La prison de Mons est surpeuplée depuis des années. Une situation que les syndicats dénoncent depuis longtemps. Au problème de surpopulation se greffent des problèmes sanitaires comme une infestation de punaises de lit.

Le 14 avril dernier, le bourgmestre de la ville, Elio Di Rupo (PS) s’est rendu dans l’établissement du boulevard Churchill et semblait découvrir le problème en marquant aujourd’hui sa stupéfaction "la plupart des détenus sont placés dans des conditions inhumaines et dégradantes. La prison de Mons, conçue pour 303 prisonniers en accueille actuellement 425 ! La capacité maximale accuse donc un dépassement de plus 40%, des personnes dorment par terre, d’autres sont superposées dans des cellules extrêmement exiguës, l’humidité et la dégradation des murs intérieurs sont très importantes,…".
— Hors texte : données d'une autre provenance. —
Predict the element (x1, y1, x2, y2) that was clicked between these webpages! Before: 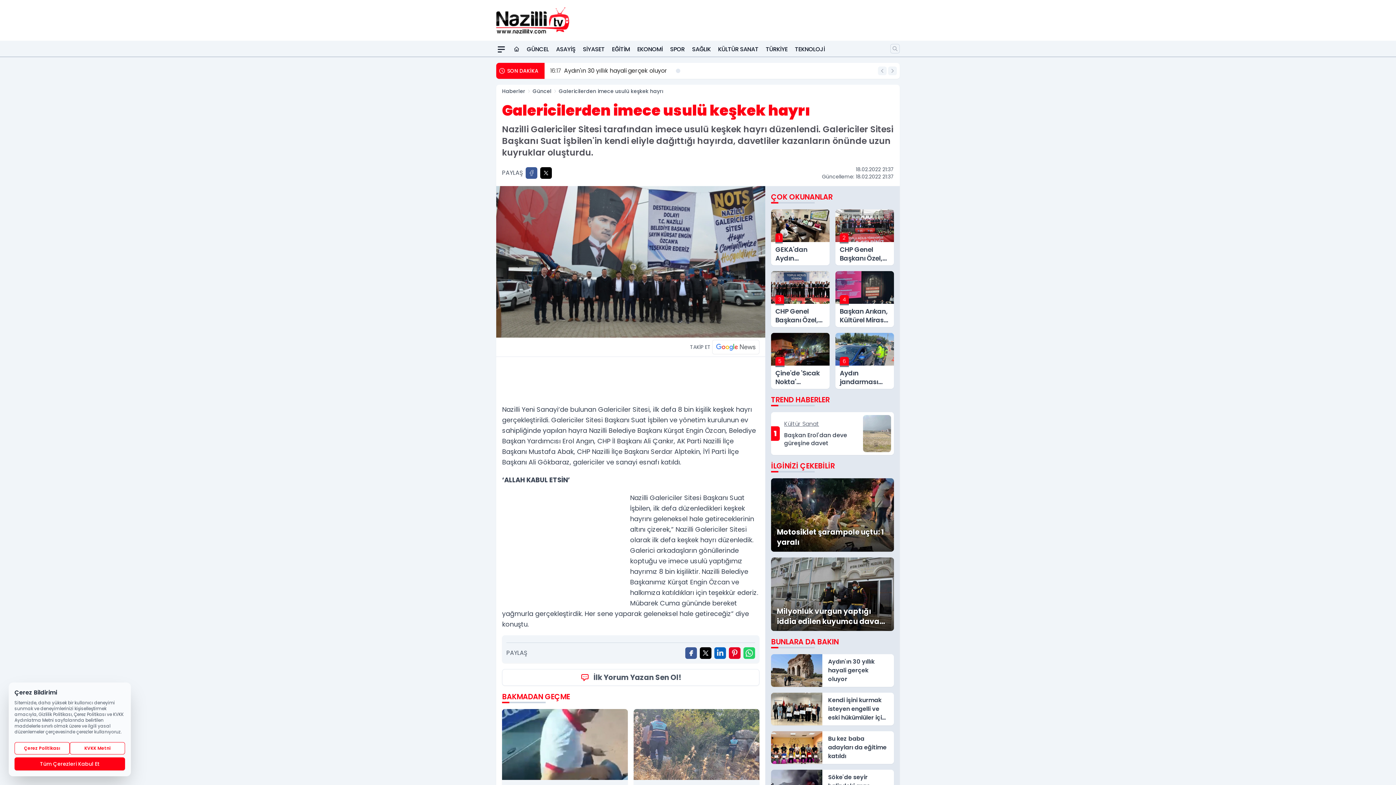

Et d’ajouter que "ces conditions exercent une pression insoutenable sur les travailleurs pénitentiaires et les mettent directement en danger. La situation à la prison de Mons est totalement inacceptable et dangereuse ".

Devant ce constat le premier montois a prévenu ce jour le ministre de la Justice Koen Geens (Cd&v) de son intention de prendre un arrêté interdisant l’entrée de tout nouveau détenu à la prison de Mons et exigeant que le nombre de détenus soit ramené à la capacité prévue à la prison. En l’absence d’une décision rapide du ministre pour soulager la situation, le bourgmestre Elio Di Rupo indique qu’il se verrait contraint de prendre un arrêté de limitation du nombre de détenus si la situation n’a pas évolué d’ici le 1er mai 2017, minuit.

A titre transitoire et pour permettre une première étape très rapide, un dépassement du nombre de détenus ne pouvant être supérieur à 25% de la capacité de la prison pourrait être accepté, soit un maximum de 344 hommes et de 35 femmes.